We also investigated the effect of adjusting N_H, the number of nodes in the hidden layer, and retrained the network for 4 <N_H< 16 to examine the effect on network performance. We found that the optimal network performance was obtained for 8 nodes in the hidden layer [see Additional file 3].

Modification of GO ontologies

The topology of the GO graphs is extensive and the yeast ORF data only maps to a small portion of any graph. In the Normal Predictions Model, in order to improve the statistics of the evidence vector we "pruned" the GO graphs to keep only the nodes that were highly represented by the evidence data. We defined the root node of each graph to be level 1, the subsequent layer as level 2 and so on. After pruning we had a total of 195 nodes consisting of 71 nodes (level 4) in the BP category, 84 nodes (level 3) in the MF category, and 40 nodes (level 4) in the CC category and these were used as the targets of normal predictions.

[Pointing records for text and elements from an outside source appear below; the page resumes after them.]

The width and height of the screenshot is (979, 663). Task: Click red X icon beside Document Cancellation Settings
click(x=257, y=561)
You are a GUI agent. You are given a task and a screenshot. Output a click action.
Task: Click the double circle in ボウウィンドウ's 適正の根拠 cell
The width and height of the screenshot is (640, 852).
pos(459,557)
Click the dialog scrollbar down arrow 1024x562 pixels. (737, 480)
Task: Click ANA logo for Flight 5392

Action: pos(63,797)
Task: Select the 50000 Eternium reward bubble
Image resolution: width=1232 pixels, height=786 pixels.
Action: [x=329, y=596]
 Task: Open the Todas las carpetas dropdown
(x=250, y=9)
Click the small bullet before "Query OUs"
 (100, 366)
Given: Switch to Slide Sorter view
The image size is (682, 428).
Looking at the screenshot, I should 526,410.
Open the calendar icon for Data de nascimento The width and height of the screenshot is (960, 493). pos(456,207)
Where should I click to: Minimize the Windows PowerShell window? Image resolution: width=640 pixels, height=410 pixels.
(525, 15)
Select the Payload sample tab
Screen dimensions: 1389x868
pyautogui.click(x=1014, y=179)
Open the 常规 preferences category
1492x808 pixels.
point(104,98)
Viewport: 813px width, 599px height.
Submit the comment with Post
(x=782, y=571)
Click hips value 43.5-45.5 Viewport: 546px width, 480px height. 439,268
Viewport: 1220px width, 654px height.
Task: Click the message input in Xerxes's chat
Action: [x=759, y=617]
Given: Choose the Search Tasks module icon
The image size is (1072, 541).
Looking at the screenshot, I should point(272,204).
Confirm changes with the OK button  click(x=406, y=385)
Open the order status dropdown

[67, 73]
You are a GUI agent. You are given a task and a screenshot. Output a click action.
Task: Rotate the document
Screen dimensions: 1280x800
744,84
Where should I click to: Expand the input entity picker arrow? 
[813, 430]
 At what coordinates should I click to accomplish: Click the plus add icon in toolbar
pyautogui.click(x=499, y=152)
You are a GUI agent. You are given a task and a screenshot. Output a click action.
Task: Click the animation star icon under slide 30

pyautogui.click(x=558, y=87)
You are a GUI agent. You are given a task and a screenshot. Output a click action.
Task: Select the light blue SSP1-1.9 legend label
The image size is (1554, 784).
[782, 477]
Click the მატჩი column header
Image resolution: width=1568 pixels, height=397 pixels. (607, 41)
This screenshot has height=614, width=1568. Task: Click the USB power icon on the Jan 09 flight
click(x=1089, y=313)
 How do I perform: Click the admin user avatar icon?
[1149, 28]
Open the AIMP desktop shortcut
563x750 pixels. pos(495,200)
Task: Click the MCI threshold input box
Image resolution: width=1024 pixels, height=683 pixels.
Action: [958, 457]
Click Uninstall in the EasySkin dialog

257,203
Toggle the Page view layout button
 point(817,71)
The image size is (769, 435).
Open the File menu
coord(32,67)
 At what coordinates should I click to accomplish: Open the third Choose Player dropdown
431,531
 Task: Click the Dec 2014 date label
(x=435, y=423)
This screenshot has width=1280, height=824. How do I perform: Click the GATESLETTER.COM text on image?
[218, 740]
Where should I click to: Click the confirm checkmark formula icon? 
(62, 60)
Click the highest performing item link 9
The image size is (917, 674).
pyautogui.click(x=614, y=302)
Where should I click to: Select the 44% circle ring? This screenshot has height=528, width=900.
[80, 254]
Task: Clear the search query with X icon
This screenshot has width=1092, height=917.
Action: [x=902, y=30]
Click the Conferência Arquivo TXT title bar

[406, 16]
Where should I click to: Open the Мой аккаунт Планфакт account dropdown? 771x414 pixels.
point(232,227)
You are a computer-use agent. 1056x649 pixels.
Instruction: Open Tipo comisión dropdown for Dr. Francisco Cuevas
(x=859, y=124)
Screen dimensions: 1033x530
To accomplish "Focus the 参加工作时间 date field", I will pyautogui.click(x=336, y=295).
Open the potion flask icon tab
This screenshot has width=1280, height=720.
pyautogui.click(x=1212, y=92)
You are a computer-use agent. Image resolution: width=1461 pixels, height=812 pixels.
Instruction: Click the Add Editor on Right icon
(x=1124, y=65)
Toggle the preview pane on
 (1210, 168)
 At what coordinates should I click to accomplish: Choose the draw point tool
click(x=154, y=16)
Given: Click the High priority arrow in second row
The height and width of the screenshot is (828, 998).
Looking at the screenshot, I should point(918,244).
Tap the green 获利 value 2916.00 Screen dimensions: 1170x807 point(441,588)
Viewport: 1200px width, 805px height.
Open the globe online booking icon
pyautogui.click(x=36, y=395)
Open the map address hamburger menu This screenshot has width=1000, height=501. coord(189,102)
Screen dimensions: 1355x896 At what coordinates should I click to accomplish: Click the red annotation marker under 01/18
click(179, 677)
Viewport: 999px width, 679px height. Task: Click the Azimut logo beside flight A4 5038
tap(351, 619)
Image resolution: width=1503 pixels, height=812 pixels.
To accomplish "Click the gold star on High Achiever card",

For presentation of the results in figure 2, we selected the nodes which had the greatest number of associated predictions for gene function to get the top 30 nodes in the list for the BP, MF, and CC categories. If two of these nodes had a parent-child relationship, we deleted the parent node from the list. This left 14 BP nodes, 8 MF nodes, and 5 CC nodes. Finally, we reordered the evidence data of all the ORFs that were annotated into these nodes as independent datasets and calculated their precision-sensitivity curves (Fig. 2) Applying a standard tenfold cross validation was repeated 20 times to calculate the mean of the area under the curve.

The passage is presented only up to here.